There has been a lot of discussion of vaccines these past few days. For some reason, all the potential 2016 presidential candidates have been asked if they think that measles vaccines cause autism. For the record, they don’t. If vaccines caused autism, someone would have noticed it a very long time ago and there would be no question. But whatever.
The Republicans have not done a good job in responding to these questions. There is Chris Christie who comes off as, I don’t know, a total hypocrite when he says that parents ought to be able to do anything they want, after he quarantined a nurse for clearly political purposes. But even worse was Doctor Rand Paul. He thinks generally that vaccines are a good thing. But parents shouldn’t be forced to give them to there kids because, you know, freedom. Or rather slavery:
The mind boggles. Paul, of course, is very much an anti-choice guy. So apparently, once a child is born, the parents own it. But before birth, the state owns it. Or it is a full citizen that must be protected. But not against measles.
But the smart people at The Washington Free Beacon thought it a good idea to protect their conservative heroes. So they launched a shot across the bow, When Hillary and Obama Gave Credence to Anti-Vaccine Theories. Back in 2008, it seems, both Clinton and Obama equivocated regarding vaccines. During his race for the White House, Obama said, “We’ve seen just a skyrocketing autism rate. Some people are suspicious that it’s connected to the vaccines. This person included. The science right now is inconclusive, but we have to research it.” At the same time, Clinton said the much less provocative, “I am committed to make investments to find the causes of autism, including possible environmental causes like vaccines.”

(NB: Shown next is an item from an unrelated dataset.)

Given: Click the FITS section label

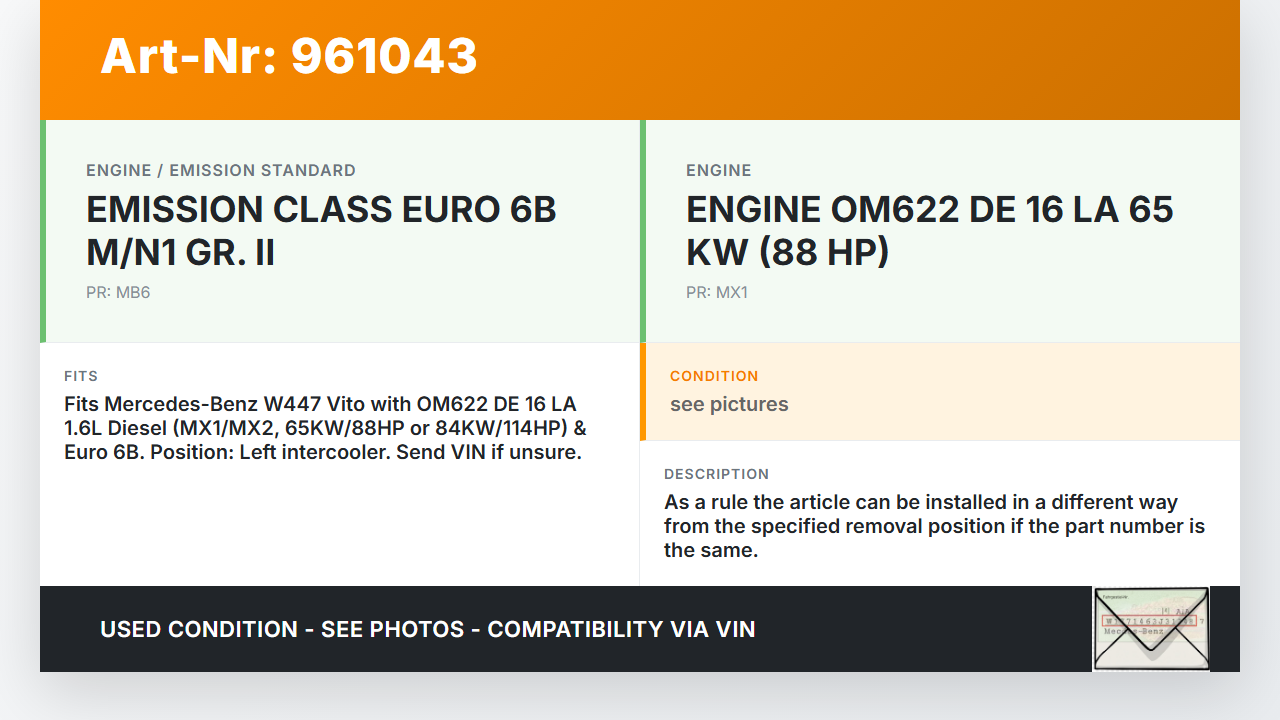Looking at the screenshot, I should click(81, 376).
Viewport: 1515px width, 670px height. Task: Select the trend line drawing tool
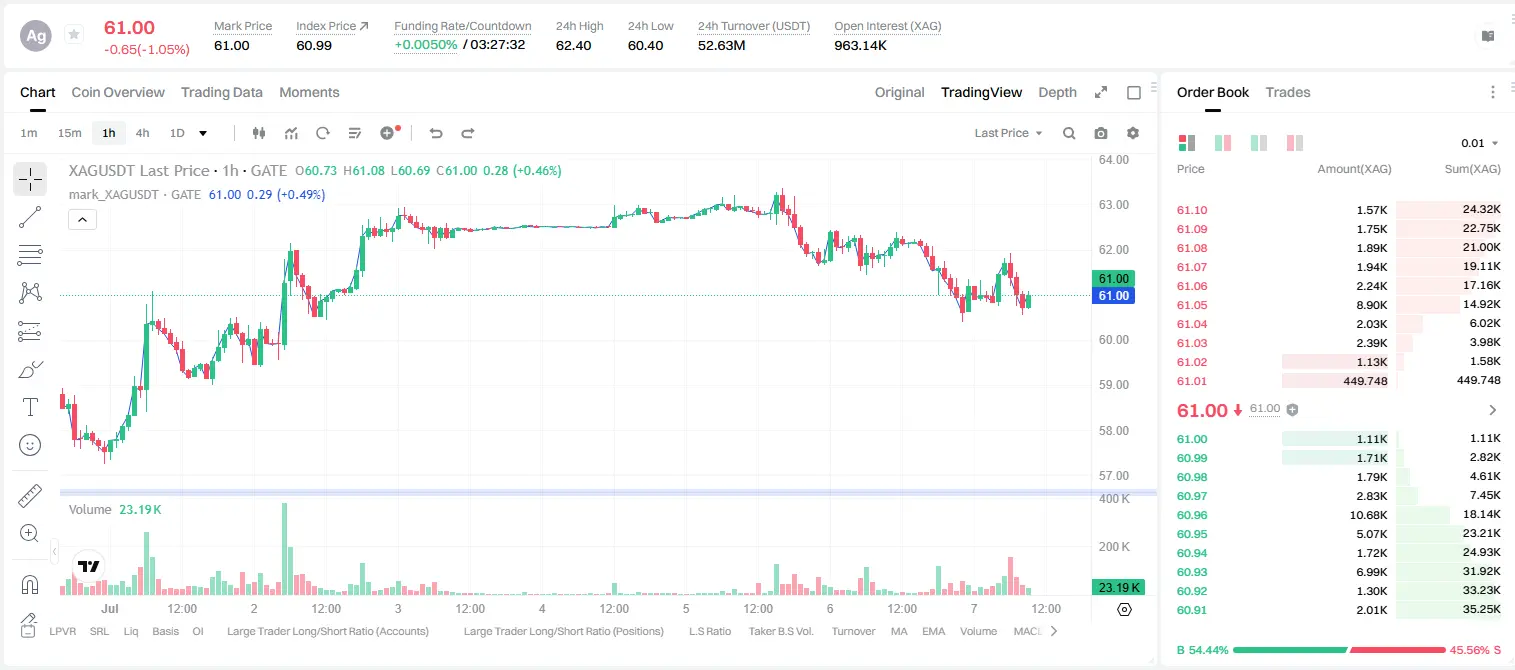[30, 217]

And now they are both claiming the opposite. Obama recently said, “The science is, you know, pretty indisputable.” And Clinton tweeted:
The science is clear: The earth is round, the sky is blue, and #vaccineswork. Let's protect all our kids. #GrandmothersKnowBest
— Hillary Clinton (@HillaryClinton) February 3, 2015
And the conservative crowd goes wild!
But wait. There’s something different about these claims. Oh, I know: they are separated by seven years! I wonder if anything happened during those seven years that would move the thinking of a thoughtful person from “suspicious” to “indisputable”? Perhaps science? The suspicion about vaccines came from a 1998 Lancet article that linked autism to the MMR vaccine. In 2004, a major conflict of interest was discovered and most of the co-authors on the paper repudiated it. But it wasn’t until 2010 that the journal itself fully retracted it, calling it “utterly false.”
This is the way that science works. Or at least, it is the way that science is supposed to work. Obama and Clinton were acting responsibly based upon the facts that they knew. That’s not true of Chris Christie and Rand Paul. Science my change but their their opinions never will because their opinions were never based on science in the first place.
But there is something more. Remember Free Beacon quoted Obama as saying, “We’ve seen just a skyrocketing autism rate. Some people are suspicious that it’s connected to the vaccines. This person included. The science right now is inconclusive, but we have to research it”? Well, that’s a selective quote. Via PolitiFact, here is the full quote:
Who would have guessed that Obama would actually have been making a nuanced point like that? It is so unlike him! Clearly, the charlatans at The Washington Free Beacon knew exactly what they were doing. It must be hard to be a conservative. You have to spend all that time apologizing for evil idiots and pretending that your enemies are different than they are.
Your point about science’s adjusted thinking concerning vaccinations due to further studies is lost on most in the anti-vaxx crowd. Lazy thinking does that. Though we can pin most of the blame on the corporate media’s sensationlized coverage of the issue, the political class and the pundits deserve some of the credit for muddying the waters.
You may be right. But I’m kind of hopeful about the left wing of the anti-vaccine crowd. I’ve seen a number of people talking about it, and they seem like their commitments are wavering. Of course, regardless what you think of the 1998 MMR article, it was never all that convincing. But is it asking so much for these people to stop quoting it?
The fact that Paul is willing to say, out loud and in public, that parents ‘own’ children should be deeply troubling to everyone. Imagine what he and his advisors joke about when the cameras are off! There are very few countries in which even the hardest-right politician would say that parents own children. We’re fucked, evidence number #54979.
I think the reason he’s not getting much push-back on that is that everyone knows that it was awkward and that he didn’t really believe it. I’m sure that Paul doesn’t believe parents should be able to sell their children. But it does highlight his way of looking at the world as a question of property rights. It is a fundamental problem with libertarian thought that it makes property rights into a kind of sacrament. Hence it isn’t surprising that he would frame the discussion as a conflict over property rights of parents versus the government.
The willingness even to go there is deeply troubling.
@RJ – Absolutely. But as we know, he is a seriously mixed up guy.